What I have attempted to provide thus far is a summary of the some of the more significant events in Lhakpa’s life. For those of you interested in analyzing life in Tibet from a secular perspective this book should prove to be a valuable resource. Personally, as a new student of Tibetan history I found the following points especially noteworthy. First, the resiliency of Lhakpa in the face of great change and adversity is admirable. Also, his general lack of knowledge about the growing conflict with China is shocking considering its proximity and the profound affect it was having on the Tibetan way of life. It is not until Lhakpa and his friends are literally driven from Lhasa that he considers joining the fight. I was also surprised by the flexibility Tibetan society, and its ability to function in relative harmony even when the people are exiled in refugee camps. The book mentions how pleasantly surprised the Indian government was to see supplies being distributed in such an orderly fashion.

In the face of great difficulties and poverty the Tibetan people remained remarkably civil and helpful to strangers and travelers through out this narrative. Lhakpa often travels on the charity of others. It seems very common to supply traveling strangers with food, supplies, and lodging on their travels. Perhaps the most interesting part of this narrative was to take note of how generally helpful and communal are the lives of everyday Tibetans. Lhakpa has little sense or desire for monetary wealth other than that which can be used to provide him with adequate food and clothing. This is an attitude which seems to be shared amongst many of his fellow compatriots.

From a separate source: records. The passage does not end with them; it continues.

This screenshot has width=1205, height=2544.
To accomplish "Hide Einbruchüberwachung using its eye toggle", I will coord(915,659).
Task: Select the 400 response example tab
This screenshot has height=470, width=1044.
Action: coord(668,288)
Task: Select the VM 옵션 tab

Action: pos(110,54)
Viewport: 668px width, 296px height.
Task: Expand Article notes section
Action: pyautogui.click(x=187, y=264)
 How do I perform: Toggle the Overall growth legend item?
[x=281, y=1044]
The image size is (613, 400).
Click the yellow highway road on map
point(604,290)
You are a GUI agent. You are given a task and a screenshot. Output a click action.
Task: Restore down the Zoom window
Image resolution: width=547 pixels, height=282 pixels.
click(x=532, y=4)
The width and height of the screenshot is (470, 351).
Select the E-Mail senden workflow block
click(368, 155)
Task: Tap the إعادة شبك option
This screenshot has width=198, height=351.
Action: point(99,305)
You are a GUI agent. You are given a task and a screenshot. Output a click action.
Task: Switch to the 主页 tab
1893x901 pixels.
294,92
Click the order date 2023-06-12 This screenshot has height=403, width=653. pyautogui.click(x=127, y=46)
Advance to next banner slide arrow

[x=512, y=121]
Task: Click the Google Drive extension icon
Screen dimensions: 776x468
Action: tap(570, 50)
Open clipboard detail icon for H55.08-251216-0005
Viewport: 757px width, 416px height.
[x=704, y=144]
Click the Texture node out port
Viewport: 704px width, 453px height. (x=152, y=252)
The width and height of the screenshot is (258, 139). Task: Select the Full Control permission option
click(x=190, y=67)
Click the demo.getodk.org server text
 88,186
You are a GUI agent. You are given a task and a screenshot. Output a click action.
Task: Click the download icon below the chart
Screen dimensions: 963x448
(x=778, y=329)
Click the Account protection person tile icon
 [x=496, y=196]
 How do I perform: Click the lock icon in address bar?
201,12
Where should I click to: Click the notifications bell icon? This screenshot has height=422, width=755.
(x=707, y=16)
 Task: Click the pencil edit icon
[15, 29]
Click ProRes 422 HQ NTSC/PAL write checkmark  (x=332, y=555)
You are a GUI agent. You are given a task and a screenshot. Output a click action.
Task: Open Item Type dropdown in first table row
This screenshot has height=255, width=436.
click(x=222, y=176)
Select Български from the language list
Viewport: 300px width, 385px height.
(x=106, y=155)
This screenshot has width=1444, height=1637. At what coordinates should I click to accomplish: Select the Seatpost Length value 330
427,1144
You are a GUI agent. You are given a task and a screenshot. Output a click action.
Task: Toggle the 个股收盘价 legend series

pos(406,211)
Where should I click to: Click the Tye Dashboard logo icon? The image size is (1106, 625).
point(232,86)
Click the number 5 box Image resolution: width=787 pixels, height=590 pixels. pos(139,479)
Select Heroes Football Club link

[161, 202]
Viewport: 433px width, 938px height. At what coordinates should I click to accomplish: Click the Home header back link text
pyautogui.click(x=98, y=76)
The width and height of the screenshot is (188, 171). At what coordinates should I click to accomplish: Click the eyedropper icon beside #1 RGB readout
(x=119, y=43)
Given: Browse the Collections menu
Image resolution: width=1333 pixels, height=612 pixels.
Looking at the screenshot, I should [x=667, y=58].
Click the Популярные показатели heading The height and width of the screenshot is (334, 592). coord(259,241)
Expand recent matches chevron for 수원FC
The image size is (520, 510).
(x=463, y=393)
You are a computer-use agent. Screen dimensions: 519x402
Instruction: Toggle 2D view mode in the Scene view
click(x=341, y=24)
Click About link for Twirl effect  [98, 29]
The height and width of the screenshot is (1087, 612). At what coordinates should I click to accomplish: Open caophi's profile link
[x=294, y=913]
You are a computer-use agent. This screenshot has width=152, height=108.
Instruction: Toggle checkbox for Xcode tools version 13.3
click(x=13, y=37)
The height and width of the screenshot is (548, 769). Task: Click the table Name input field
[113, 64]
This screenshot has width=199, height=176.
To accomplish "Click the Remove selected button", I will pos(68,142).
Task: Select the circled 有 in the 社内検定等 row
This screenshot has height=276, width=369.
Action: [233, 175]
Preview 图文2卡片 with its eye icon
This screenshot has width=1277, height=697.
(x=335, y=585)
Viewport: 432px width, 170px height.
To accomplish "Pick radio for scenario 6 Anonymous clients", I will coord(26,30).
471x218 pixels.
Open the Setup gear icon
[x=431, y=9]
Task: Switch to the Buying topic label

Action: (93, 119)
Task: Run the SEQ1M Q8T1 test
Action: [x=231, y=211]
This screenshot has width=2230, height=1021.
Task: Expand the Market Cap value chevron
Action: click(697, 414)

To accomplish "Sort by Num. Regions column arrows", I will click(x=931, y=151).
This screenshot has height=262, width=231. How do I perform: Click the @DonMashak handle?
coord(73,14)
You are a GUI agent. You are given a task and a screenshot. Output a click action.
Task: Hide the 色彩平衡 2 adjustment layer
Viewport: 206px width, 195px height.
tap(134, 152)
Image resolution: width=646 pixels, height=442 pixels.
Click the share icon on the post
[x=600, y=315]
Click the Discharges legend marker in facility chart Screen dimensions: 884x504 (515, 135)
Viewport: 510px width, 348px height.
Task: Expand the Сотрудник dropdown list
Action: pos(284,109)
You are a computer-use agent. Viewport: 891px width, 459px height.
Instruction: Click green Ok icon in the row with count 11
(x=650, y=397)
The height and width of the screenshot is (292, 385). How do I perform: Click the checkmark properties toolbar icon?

As a reader it is important to be aware that Hugh Richardson (The author of Adventures of a Fighting Monk) displays a certain bias in favor of Tibetans. He was the last British representative in Tibet and a strong advocate of Tibetan independence. This undoubtedly leads to a slightly more favorable presentation of Tibetan society. In spite of these biases I believe this book is a useful for those seeking to understand Tibetan society leading up to and during the Cultural Revolution from a less religious perspective.